Document Type

Article

Disciplines

Criminal Procedure | Science and Technology Law

Abstract

How should the Constitution think about "outsourced law en­forcement"-that is, investigative activity carried out by private actors that substitutes, in practice, for the labor of law enforcement officials? Existing doctrine offers a simple answer to this question, centered on chronology. If the government was responsible for outsourcing law enforcement-if a private actor was operating as an "agent or instru­ment" of the state-Fourth Amendment scrutiny applies, just as it would apply to the conduct of state officials.' If, on the other hand, the outsourcing transpired voluntarily-if a private actor decided, without prodding, to assist the authorities-no Fourth Amendment scrutiny applies. This rule is often called the "private search" rule. I adopt that label here.
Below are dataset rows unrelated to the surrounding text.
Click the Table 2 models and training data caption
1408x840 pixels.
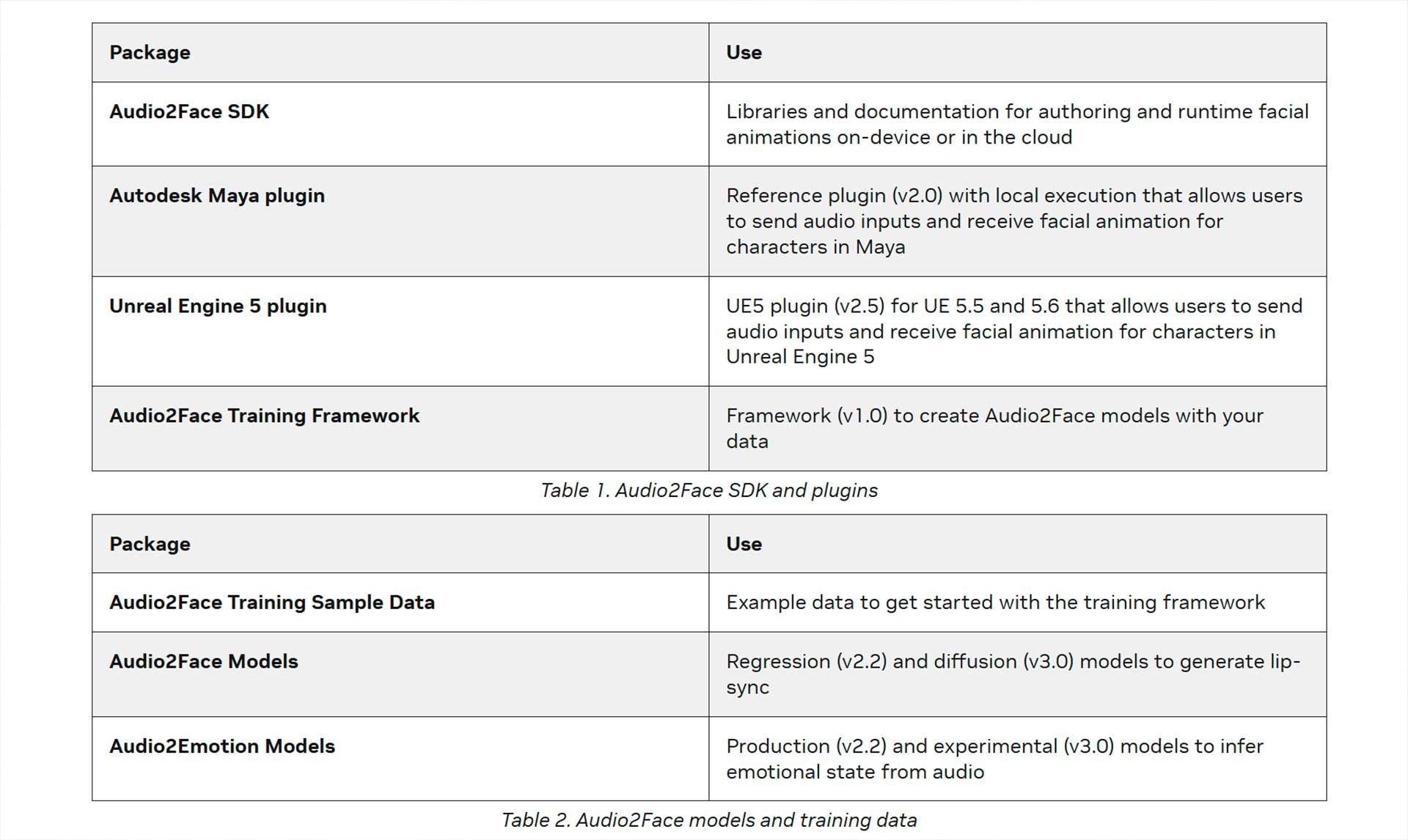pos(708,820)
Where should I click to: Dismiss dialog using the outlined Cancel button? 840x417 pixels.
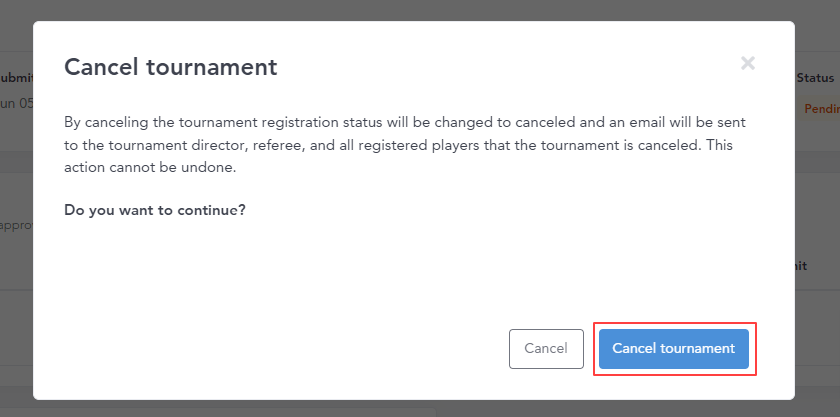click(x=546, y=348)
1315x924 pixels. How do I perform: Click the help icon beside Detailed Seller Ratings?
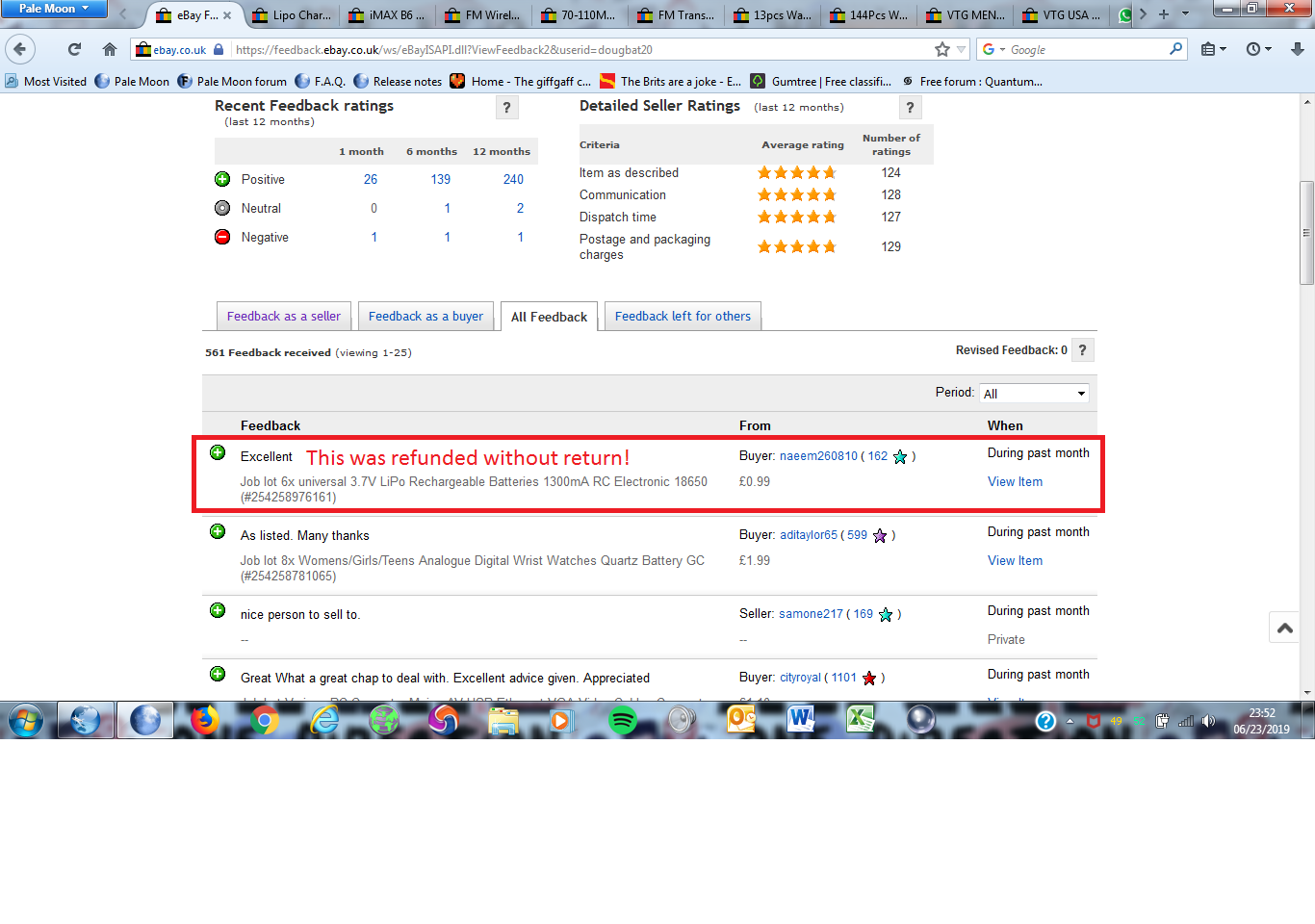pos(910,108)
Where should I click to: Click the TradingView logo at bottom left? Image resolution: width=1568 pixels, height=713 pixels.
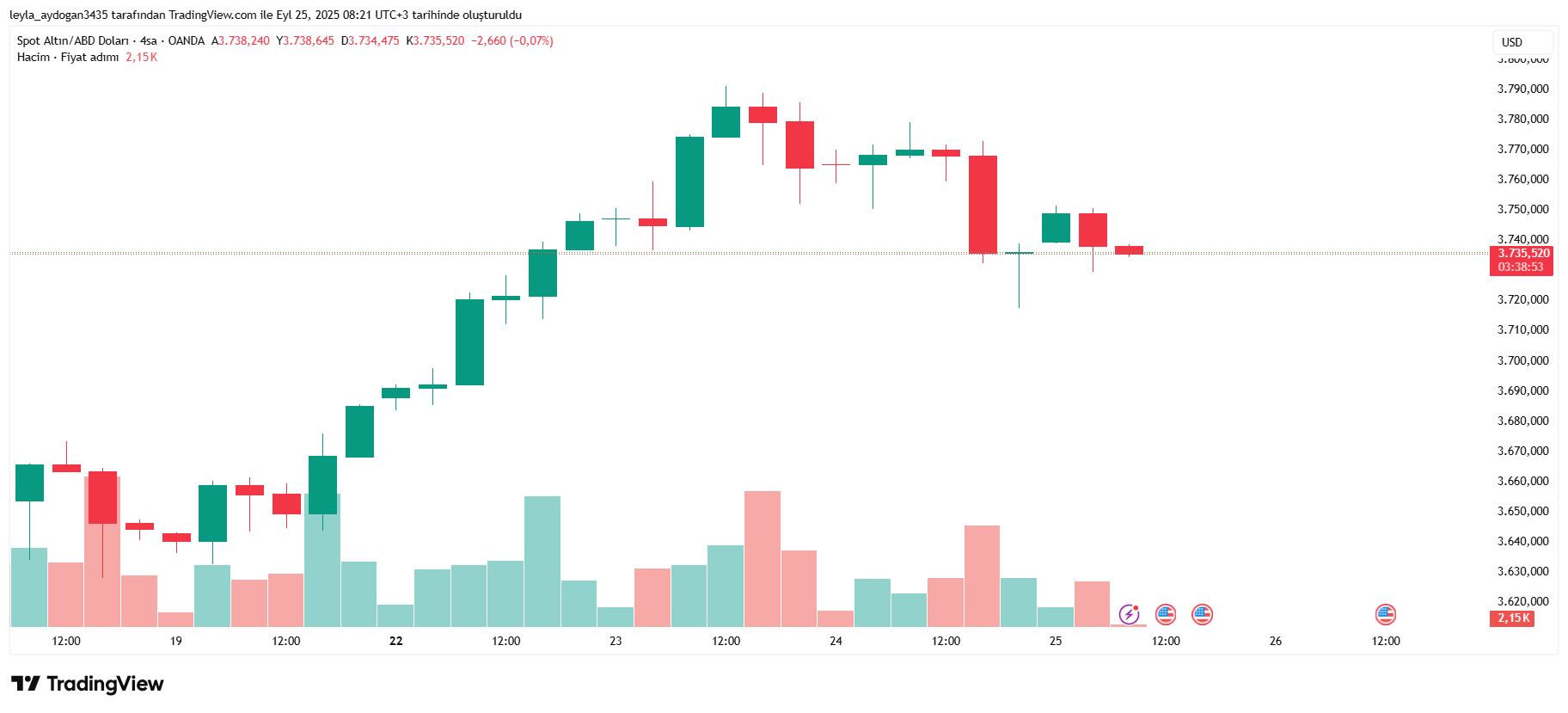point(88,684)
My goal is to suggest that the private search rule suffers a crucial blind spot, one that goes to the heart of Fourth Amendment privacy. When it comes to private searches, what we should care about is not which party-private actor or state official-initiated the relationship. What we should care about is whether the private actor, in monitor­ing other private actors, effectively stepped into the shoes of law en­forcement. The doctrine should ask whether the privacy-eroding conduct underpinning the search was functionally similar to-and should be subject to the same regulation as-the privacy-eroding conduct of law enforcement officials.